DAVID HORVITZ, Studio Rent Editions, 2015 [rent for July]
DAVID HORVITZ, Studio rent editions, 2015
10,4 x 24 cm / 10,2 x 15 cm
hand stamped envelope / two photographs, 3 parts
signed, numbered, dated
edition 10
published by the artist
inv.DHor 000-pr
‘My studio rent edition series are a series of monthly editions that subsidizes my monthly studio rent. They are all an edition of 10 and sold for 1/10th of my studio rent. Most of previous ones are sold out (some are available at my gallery in Berlin). Each month I send out an email describing the new piece, and you can purchase one, and it is then mailed to you. Maybe this series could also be seen as a monthly mail art project as well.’
The edition for this month is two photographs taken on my friend’s (Julia Weist) property in the Catskill mountains some months apart. I laid my newborn daughter on the ground and surrounded her with Chinese and Japanese Wisteria seeds that I had harvested (against the garden’s policy) at the Brooklyn Botanical Garden. I then left the seeds for nature to do its things… The second photograph was made later this summer when the plants began to grow. Hopefully, in the future, these Wisteria plants will continue to grow, and Ela Melanie can visit in late spring when they are all in full bloom with their purple flowers and sweet fragrances, and know that she had been there once….’ from an email of David Horvitz to Kees van Gelder
CONSTANT DULLAART, Jennifer in Paradise, 2015 [USB stick card]
CONSTANT DULLAART, Jennifer in Paradise, 2015
5,4 x 8,5 cm
USB stick card
edition unknown
inv.CDul 000-pr
Constant Dullaart (NL, 1979) works primarily with the Internet as an alternative space of presentation and (mis)representation. His often political approach is critical of the control that corporate systems have upon our perception of the world, and the way in which we passively adopt their languages. Dullaart’s practice includes websites, performances, installations and manipulated found images, presented both off line and on Internet.
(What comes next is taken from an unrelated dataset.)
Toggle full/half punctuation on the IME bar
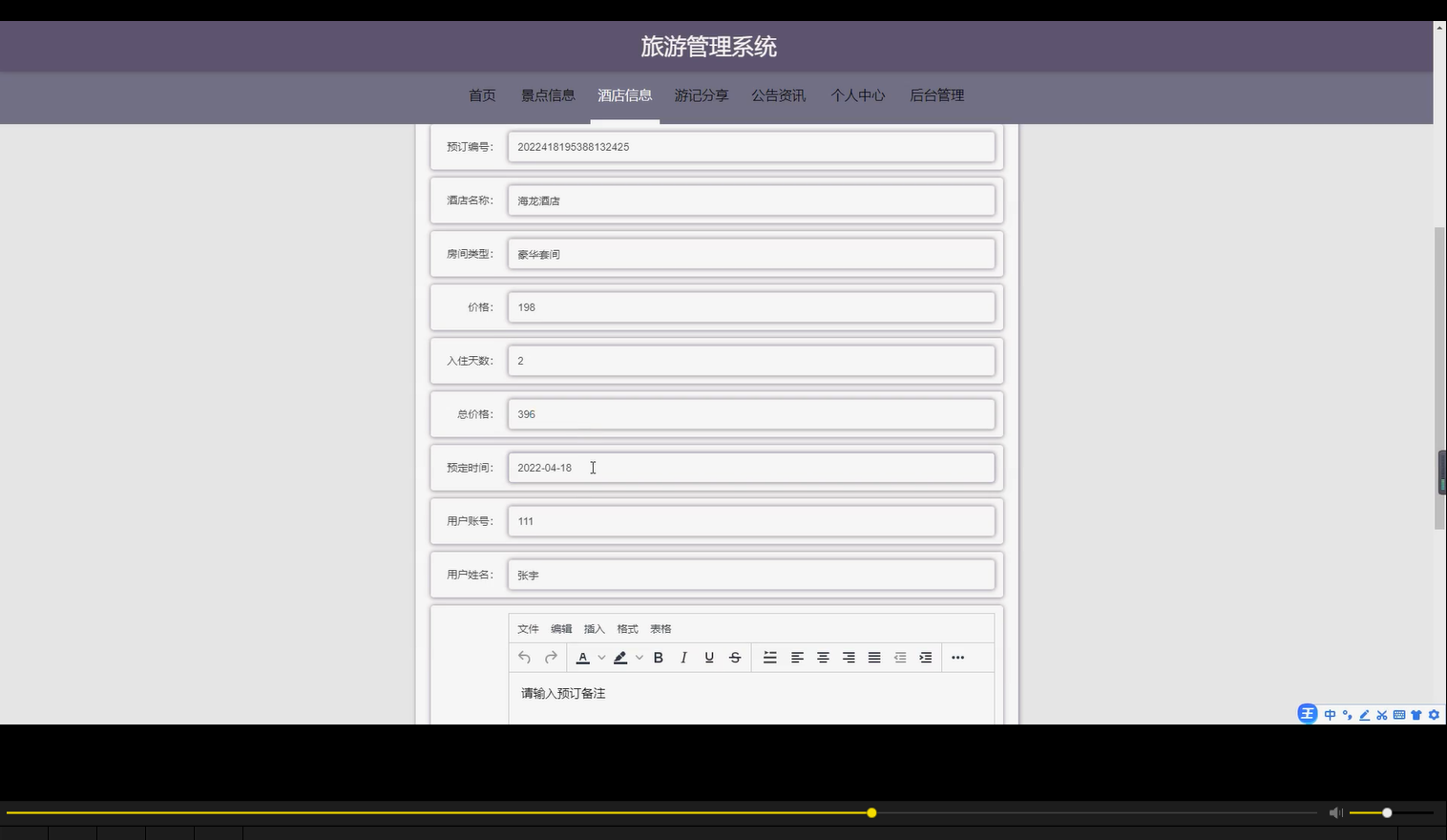The image size is (1447, 840). point(1346,714)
John Knoll took a picture of his girl friend Jennifer in Bora Bora, Tahiti. This image ‘Jennifer in Paradise’ became the first colour image used to demonstrate the software he and his brother Thomas Knoll invented. Software that could manipulate digital images that they called Photoshop.
This USB stick was handed out as promotion material by Gallery Carroll/Fletcher in London.
JONATHAN MONK, Hand Painted by Hand, 2015
© K. van Gelder, Amsterdam
– NB This picture surreptitiously has been copied by https://arspublicata.com/listing/jonathan-monk-editions / website J. and P. Schellmann, Berlin
JONATHAN MONK, Hand Painted by Hand, 2015
26,7 x 19 cm
gouache on digital photographic fiber based matt paper
unique hand painted series of 25, here number 3/25
pristine condition, with waves in paper as issued
published by Camden Arts Centre, London, UK
inv.JMon 1097
available at publisher
This edition shows the hand from Bas Jan Ader’s work I’m Too Sad to Tell You, with the background painted by hand by Jonathan Monk. The latter is known for emphasizing the simplicity inherently present in a working plan like painting a background of a hand by his hand. Any subject is allowed as long as the obvious can be banally pushed further: “… Once something has been done, it can be done again in a different colour.” By means of doubling and repeating the result has most of the time the effect of a Fluxus-like humor.
Together with artists like Yann Sérandour, Claude Closky, Nicolas Chardon, Martin Creed a.o. Jonathan Monk belongs to a generation that is – apparently being impressed by historical mile stones – making use of references to works of famous colleagues in the past.